(The data Opens)

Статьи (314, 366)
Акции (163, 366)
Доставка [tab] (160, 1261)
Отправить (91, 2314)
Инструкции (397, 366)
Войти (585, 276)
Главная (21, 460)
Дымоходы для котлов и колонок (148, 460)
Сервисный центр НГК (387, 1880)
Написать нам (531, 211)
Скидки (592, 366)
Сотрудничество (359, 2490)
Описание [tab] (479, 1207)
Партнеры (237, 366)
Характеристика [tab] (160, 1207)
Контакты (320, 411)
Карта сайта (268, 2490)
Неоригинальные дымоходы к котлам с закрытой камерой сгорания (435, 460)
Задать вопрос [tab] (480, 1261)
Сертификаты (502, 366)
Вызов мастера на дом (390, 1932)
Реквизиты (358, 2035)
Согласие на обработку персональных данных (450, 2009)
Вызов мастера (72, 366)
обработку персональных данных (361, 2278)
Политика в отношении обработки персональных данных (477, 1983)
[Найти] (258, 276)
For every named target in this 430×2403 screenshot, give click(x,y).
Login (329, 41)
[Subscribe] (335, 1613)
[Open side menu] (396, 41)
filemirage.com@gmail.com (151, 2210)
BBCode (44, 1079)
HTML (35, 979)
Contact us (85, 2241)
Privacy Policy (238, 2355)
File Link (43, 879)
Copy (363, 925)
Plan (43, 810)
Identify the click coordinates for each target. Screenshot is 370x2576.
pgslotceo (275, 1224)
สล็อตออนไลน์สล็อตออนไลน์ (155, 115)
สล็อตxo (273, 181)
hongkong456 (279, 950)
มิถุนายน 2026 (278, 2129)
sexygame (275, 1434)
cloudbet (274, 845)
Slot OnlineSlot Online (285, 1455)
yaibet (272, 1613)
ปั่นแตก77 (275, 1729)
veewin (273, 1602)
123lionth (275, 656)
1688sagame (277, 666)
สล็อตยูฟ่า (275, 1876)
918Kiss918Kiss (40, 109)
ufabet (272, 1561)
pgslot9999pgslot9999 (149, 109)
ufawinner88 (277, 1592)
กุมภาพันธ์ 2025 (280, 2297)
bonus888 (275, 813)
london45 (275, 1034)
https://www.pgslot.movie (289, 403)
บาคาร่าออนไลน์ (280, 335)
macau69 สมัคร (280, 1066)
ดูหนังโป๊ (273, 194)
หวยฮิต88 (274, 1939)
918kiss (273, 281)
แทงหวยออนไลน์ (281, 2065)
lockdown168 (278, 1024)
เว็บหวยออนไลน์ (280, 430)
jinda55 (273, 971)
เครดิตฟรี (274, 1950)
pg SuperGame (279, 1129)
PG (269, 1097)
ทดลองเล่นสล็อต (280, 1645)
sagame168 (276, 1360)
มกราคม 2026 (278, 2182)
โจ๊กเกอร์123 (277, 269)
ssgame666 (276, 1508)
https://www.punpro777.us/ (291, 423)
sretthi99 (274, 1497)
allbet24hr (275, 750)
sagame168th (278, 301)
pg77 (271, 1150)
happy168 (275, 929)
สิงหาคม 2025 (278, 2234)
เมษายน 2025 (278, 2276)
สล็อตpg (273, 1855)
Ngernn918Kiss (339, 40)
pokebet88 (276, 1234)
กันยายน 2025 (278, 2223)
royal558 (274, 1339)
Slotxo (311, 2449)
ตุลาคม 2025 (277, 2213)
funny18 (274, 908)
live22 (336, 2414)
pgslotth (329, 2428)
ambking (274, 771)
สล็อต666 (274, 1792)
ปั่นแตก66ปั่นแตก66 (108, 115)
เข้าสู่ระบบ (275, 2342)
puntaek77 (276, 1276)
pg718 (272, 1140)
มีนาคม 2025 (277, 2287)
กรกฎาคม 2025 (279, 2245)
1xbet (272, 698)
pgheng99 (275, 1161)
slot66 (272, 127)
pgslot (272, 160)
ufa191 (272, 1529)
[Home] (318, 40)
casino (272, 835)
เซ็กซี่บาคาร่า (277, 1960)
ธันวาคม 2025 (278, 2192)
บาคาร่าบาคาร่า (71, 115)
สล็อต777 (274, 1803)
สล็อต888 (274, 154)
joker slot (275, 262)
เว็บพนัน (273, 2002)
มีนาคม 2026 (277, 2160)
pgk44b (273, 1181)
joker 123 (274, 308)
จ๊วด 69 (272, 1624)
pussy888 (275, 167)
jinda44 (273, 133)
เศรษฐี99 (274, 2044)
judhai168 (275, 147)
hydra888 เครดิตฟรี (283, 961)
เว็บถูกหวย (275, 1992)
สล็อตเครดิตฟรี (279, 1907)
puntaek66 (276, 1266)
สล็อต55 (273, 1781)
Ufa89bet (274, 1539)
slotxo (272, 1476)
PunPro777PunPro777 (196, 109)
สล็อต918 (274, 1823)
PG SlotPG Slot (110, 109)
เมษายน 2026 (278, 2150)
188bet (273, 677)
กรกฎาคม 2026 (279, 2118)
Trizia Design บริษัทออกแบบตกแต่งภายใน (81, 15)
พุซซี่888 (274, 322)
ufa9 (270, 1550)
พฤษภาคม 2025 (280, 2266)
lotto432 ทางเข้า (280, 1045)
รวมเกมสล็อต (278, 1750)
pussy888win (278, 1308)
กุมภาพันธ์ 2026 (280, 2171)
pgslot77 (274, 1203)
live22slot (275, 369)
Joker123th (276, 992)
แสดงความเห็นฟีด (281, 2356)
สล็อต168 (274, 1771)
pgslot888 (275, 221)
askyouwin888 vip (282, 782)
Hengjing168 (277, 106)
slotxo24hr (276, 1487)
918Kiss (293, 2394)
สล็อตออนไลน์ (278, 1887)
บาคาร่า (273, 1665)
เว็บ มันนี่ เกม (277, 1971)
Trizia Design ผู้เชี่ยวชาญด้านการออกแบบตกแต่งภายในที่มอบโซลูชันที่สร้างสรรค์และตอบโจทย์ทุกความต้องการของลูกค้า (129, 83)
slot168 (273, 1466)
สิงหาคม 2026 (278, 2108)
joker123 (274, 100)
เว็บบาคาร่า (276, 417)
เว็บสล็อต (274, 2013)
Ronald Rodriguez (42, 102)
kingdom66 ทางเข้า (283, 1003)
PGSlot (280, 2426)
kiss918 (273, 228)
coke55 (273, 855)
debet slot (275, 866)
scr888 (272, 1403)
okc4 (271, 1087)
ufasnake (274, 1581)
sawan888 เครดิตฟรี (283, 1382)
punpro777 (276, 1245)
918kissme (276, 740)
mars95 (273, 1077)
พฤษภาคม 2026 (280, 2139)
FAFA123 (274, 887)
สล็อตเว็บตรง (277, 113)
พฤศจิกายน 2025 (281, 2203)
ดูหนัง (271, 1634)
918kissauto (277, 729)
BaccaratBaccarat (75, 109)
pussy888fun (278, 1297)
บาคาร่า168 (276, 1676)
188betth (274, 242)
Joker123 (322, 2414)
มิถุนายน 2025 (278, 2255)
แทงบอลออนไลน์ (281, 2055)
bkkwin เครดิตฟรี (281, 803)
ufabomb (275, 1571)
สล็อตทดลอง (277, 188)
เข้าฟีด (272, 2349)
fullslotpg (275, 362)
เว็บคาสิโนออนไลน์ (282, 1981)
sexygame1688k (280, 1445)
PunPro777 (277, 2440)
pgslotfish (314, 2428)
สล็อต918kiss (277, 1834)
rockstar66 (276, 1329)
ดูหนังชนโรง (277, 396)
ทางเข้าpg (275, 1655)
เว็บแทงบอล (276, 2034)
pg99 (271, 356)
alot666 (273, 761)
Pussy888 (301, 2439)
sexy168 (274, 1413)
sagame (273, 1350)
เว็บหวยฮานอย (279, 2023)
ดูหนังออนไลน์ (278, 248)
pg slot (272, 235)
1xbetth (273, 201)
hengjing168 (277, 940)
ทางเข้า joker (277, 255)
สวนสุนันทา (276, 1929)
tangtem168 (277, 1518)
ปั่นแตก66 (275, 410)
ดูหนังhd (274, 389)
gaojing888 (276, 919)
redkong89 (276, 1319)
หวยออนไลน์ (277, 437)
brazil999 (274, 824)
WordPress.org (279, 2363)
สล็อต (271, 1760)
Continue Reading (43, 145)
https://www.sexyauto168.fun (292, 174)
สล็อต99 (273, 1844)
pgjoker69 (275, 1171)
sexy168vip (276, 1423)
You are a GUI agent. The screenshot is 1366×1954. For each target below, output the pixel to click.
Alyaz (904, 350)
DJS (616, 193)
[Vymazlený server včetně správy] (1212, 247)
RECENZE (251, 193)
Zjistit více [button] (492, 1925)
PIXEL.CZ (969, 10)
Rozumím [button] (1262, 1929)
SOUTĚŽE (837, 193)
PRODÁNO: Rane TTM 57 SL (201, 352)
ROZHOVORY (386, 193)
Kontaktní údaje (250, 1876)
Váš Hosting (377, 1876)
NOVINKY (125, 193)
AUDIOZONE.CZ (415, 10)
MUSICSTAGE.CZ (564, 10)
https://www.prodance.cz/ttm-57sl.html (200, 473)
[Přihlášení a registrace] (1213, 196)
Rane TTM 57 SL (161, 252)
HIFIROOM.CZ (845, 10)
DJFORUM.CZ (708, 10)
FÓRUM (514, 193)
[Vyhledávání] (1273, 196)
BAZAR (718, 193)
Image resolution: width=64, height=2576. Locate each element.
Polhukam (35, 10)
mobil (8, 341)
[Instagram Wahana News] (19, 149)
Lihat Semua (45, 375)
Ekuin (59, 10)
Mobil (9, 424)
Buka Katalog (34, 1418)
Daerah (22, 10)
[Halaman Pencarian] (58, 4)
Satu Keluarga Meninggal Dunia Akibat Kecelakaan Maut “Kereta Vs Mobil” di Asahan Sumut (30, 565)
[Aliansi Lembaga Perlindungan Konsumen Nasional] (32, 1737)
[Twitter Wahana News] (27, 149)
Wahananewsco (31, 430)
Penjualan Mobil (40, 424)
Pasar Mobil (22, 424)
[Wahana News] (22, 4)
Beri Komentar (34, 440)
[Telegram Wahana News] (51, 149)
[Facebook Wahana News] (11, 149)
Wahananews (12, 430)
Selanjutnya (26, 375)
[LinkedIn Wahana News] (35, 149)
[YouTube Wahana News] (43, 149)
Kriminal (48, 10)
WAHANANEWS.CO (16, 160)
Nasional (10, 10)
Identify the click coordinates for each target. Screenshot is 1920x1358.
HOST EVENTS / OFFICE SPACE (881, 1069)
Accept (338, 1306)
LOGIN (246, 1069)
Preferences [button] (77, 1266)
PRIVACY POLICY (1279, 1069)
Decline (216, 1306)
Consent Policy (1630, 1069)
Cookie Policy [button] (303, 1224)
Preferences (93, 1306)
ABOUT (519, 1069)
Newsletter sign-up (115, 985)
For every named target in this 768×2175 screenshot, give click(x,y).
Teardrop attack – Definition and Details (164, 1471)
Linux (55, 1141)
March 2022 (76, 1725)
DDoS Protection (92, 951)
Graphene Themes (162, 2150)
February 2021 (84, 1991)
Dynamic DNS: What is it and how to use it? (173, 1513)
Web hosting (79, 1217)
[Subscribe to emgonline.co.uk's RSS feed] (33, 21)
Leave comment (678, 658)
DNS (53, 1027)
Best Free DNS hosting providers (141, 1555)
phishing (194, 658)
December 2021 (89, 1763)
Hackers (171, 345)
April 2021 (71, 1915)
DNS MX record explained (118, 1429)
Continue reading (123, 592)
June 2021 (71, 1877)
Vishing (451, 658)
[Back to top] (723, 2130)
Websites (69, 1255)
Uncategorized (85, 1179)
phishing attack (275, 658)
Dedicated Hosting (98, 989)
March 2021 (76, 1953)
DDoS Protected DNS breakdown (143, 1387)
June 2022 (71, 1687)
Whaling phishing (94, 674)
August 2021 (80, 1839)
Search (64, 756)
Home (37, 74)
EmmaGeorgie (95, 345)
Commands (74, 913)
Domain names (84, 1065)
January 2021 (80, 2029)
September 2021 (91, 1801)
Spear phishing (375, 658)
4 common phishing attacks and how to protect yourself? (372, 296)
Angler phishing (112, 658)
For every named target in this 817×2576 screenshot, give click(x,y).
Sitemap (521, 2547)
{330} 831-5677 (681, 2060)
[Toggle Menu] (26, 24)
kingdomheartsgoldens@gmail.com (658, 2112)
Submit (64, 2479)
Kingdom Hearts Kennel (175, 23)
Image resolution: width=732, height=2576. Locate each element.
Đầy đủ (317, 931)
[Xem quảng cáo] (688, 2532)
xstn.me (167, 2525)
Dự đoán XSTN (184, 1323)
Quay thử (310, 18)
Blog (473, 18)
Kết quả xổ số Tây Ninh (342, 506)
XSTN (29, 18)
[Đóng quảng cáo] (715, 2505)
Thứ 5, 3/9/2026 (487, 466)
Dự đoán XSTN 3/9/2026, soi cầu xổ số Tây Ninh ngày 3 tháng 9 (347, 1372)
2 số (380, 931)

(The data Closes)

Task statement: The required answer is the run of lines above, starting at the line with "pgjoker69 (275, 1171)" and ending at the line with "RECENZE (251, 193)", reproduced exactly with both ends.

Your response:
pgjoker69 (275, 1171)
sexy168vip (276, 1423)
You are a GUI agent. The screenshot is 1366×1954. For each target below, output the pixel to click.
Alyaz (904, 350)
DJS (616, 193)
[Vymazlený server včetně správy] (1212, 247)
RECENZE (251, 193)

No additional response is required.